Ag Comps is the business Hunter launched in February that enables cotton farmers to price search and choose the company that is offering the highest price for their commodity by seeing price quote comparisons.
Hunter said farmers’ current method of finding buyers for their cotton entails phone calls between the farmer, a cotton gin and potential purchasers. But in the time it takes that process to unfold, prices can change, depending on the volume of the product that is moving through the market.
“Ag Comps allows farmers to shop their own prices directly with buyers and gives farmers prices being offered by a variety of buyers,” said Hunter, a native of Lone Star, S.C., where his family farms 1,000 acres. “It essentially eliminates having to go through a middle person and enables farmers to see all the pricing offers in their area, so they can make an informed decision.”
Hunter said bypassing the cotton gin in the buying and selling process is good for all parties, as buying and selling is an ancillary role gins perform beyond their primary function of removing seeds from the cotton lint before baling and storing the product. This also allows farmers to have price transparency so they can receive the highest price possible.
The potential for Ag Comps in the cotton industry appears bright. South Carolina produced more than 470,000 bales of cotton in 2017, according to the USDA. And cotton production topped 19 million bales nationwide that year.
But the potential for Ag Comps may not be limited to cotton. In the future, the start-up could expand into other commodities and help farmers with all of their booking needs.
“Right now, Ag Comps is sticking with the cotton industry, because it’s a business I know well. Our company is in its early stages. The next phase will be securing funding to fully develop it for the complete, real-time transaction,” Hunter said.

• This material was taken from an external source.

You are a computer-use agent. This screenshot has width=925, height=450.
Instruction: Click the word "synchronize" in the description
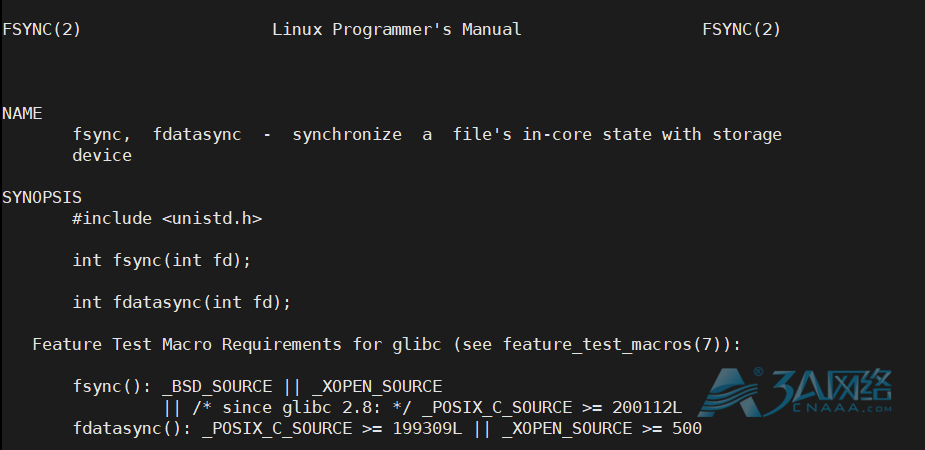pyautogui.click(x=347, y=134)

Hunter is the first entrepreneur in EnterPrize’s history to win all three events, including the finale in Greenville where 25 start-ups pitched their ideas. As the triple-crown winner, he earned $18,000 of the total purse of $26,000 available in the three venues.
Finishing in second place at the Greenville finale was Lucas Cuadros, whose Unblended is a marketing asset tool that focuses on bringing transparency to critical supply chains. The full-time MBAe student won $3,000.
Austin Shirley finished in third place with his Semio start-up, a skin graft wound-healing technology. Austin’s $3,000 prize money included a second-place finish in the Charleston competition.
Judges for the Greenville event included, Steve Schofield, MBAe grad, Nautic Brewing (Greenville, coming winter 2019); Shontavia Johnson, associate VP for academic partnerships & innovation, Clemson; Lendell Porterfield, CEO, Porterfield, Fettig & Sears, LLC; and Susan Zimmerman, MBAe grad, Bohicket Road.